Christmas traditions have been observed in many parts of the world for years. But while there are some customs that were still acceptable this 2015, there are also several that some people find odd.
As reported by Mashable , some notable traditions were just simple ordinary things made special because it was the Yuletide season.
In Venezuela, for example, people take on a different ride come Christmas morning to hear mass. While most countries commute or ride their cars, the people of Caracas uses skates to get to church. The said skaters also tug on strings tied by children on their bedroom windows that serve as manual alarm clocks.
Meanwhile, in Guatemala, cleanliness seemed to have been synonymous to the holidays. According to the report, it was a tradition in the country to sweep and rid their homes of dirt and trash.
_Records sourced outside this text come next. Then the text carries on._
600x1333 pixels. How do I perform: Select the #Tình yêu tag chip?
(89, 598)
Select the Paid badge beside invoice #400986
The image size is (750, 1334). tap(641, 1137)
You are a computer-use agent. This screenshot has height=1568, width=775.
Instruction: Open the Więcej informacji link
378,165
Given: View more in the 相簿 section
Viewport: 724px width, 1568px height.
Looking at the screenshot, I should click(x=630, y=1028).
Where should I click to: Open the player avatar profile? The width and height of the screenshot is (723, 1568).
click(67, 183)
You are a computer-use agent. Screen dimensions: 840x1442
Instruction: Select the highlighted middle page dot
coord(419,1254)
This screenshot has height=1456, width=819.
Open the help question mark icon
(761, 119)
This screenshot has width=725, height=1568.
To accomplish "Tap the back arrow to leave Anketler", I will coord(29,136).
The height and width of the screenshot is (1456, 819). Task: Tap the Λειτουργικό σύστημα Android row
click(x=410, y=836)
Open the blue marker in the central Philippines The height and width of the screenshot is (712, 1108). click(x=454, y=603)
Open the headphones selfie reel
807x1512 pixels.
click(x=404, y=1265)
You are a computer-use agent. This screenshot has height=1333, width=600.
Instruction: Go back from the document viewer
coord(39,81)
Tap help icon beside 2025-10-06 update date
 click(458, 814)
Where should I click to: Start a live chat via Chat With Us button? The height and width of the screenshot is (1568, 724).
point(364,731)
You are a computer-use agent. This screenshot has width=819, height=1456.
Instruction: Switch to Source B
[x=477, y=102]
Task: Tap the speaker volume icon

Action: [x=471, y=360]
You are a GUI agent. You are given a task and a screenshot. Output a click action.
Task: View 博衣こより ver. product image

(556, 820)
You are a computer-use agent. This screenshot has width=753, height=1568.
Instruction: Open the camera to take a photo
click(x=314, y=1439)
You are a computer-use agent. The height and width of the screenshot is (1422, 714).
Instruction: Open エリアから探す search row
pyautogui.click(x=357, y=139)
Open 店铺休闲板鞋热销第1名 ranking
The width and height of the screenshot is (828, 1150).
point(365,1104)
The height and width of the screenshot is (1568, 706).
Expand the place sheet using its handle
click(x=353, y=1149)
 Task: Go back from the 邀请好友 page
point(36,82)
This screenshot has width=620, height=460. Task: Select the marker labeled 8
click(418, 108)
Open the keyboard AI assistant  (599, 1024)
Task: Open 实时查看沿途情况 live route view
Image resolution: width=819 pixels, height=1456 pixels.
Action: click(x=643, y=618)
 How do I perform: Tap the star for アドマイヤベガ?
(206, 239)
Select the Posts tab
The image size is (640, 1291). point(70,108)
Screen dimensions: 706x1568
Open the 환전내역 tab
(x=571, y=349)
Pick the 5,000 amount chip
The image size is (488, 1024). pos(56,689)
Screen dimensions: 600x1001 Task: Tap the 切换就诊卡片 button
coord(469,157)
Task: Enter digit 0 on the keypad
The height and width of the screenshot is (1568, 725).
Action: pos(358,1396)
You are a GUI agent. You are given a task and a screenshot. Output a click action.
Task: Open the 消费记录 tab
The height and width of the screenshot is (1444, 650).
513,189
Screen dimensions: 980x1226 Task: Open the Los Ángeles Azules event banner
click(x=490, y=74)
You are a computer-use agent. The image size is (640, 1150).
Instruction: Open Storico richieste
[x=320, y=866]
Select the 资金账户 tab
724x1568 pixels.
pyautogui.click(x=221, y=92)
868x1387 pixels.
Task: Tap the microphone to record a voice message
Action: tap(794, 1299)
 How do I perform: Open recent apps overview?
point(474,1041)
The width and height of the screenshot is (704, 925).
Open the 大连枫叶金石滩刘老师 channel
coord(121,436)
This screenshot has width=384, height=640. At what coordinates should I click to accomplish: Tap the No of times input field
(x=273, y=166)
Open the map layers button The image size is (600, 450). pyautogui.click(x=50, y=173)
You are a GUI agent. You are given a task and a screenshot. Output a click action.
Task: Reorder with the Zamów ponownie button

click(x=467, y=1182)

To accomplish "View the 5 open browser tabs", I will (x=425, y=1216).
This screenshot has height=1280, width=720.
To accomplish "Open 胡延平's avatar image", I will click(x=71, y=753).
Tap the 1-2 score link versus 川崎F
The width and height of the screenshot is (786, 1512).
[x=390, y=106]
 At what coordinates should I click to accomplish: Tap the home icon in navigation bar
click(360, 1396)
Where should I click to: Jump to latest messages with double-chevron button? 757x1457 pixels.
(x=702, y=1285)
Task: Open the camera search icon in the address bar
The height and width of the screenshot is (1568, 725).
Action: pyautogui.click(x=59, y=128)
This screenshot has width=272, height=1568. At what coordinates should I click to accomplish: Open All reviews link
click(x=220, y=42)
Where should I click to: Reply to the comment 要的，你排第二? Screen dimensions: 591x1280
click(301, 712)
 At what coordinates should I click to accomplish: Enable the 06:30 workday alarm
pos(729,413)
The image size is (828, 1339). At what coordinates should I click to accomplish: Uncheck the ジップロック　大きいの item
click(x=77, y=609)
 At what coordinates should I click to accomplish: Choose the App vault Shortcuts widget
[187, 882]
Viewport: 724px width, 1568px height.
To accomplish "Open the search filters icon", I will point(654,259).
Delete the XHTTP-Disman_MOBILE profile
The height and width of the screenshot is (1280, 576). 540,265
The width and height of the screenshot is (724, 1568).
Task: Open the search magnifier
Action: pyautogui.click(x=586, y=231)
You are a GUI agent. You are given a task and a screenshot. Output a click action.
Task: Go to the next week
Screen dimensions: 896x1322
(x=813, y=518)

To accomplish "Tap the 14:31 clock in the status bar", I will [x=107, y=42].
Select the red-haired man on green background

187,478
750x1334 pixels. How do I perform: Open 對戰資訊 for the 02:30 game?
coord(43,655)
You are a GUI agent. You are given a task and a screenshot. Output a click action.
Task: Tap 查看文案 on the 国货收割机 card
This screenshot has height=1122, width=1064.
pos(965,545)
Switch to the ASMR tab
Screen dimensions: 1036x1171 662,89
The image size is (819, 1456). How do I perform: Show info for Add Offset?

The garbage is then piled around an effigy of the devil that gets burned.
While there are simple, notable Christmas traditions that was still observed this 2015, there are also odd customs that are practiced.
In a report by AOL , citing some LoveHomeSwap.com, it was mentioned that there are some odd traditions observed in Europe.
As told in the article, in Estonia, families loved going into the sauna all together. Gift-giving in Italy, meanwhile, doesn’t happen on Christmas but more than two weeks later. On Jan. 5, witches apparently deliver treats to kids. In Latvia, on the other hand, Christmas supposedly is like an extension of Halloween as mummies knock on doors to give people blessings.
While those who are nice are often promised a gift from Santa Claus as observed in Christmas traditions even before 2015, those who have been naughty apparently also get visitors according to The Upcoming UK .
In Austria, Germany and Hungary, there is apparently a “darked and horned” figure called Krampus that pay children who have been bad a visit come Christmas. While in Southeastern Europe, it is purportedly believed that a goblin known as Kallinkantzaros comes up during the holiday seasons to do tricks on people amid the merriment.